Waiting for Lefty
The economy is plainly stuck in second gear. For the third month in a row, new job creation in June, at just 80,000, was barely enough to keep the unemployment rate from rising, and not nearly sufficient to accommodate new entrants to the labor market and unemployed people looking for work.
Not only did the private sector fail to create enough jobs. With the crisis in state and local budgets and the absence of federal aid, the loss of public sector jobs continued. Ordinarily in a slump, public employment takes up some of the slack. In this recession, government has shed 627,000 jobs.
Here’s the deeper worry. Not only could a weakening economy cost Barack Obama the election — this slump could literally go on indefinitely.

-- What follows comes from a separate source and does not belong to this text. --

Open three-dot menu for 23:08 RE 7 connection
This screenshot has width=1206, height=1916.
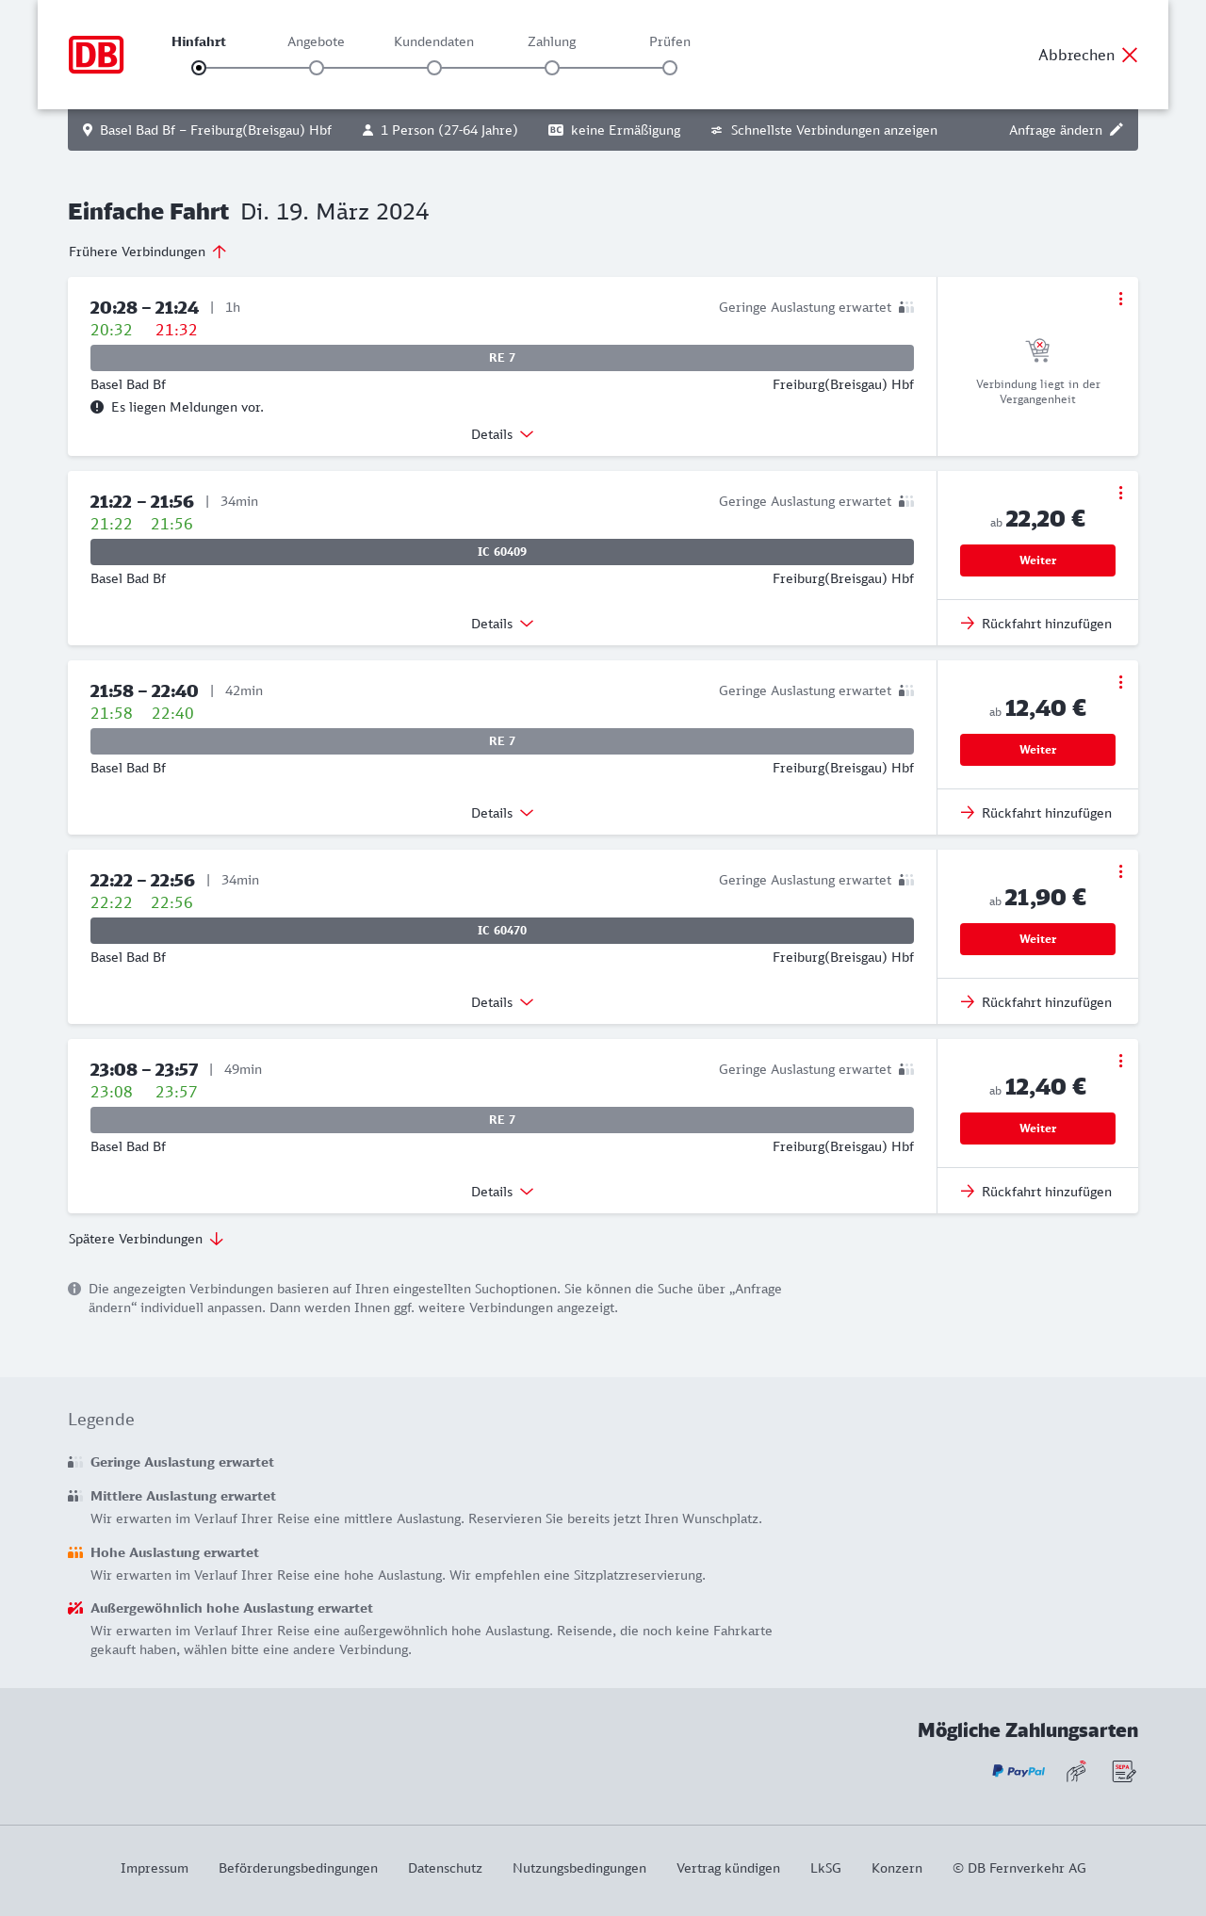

In the aftermath of a financial collapse, the economy gets stuck in a downward spiral. Banks are too traumatized to lend, businesses see too few customers to invest, and there is too little purchasing power among consumers who are either out of work or who haven’t seen a raise in a decade. The housing bust only adds to the downward drag.
Exports have been a bright spot, but as Europe succumbs to a similar vortex of recession compounded by austerity, Europe’s even worse economic woes are likely add to America’s.
Something similar happened in the late 1930s. Though economic growth returned, it wasn’t strong enough to repair the damage of the Great Depression or create enough jobs. Despite the New Deal, unemployment remained stuck at around 12 percent.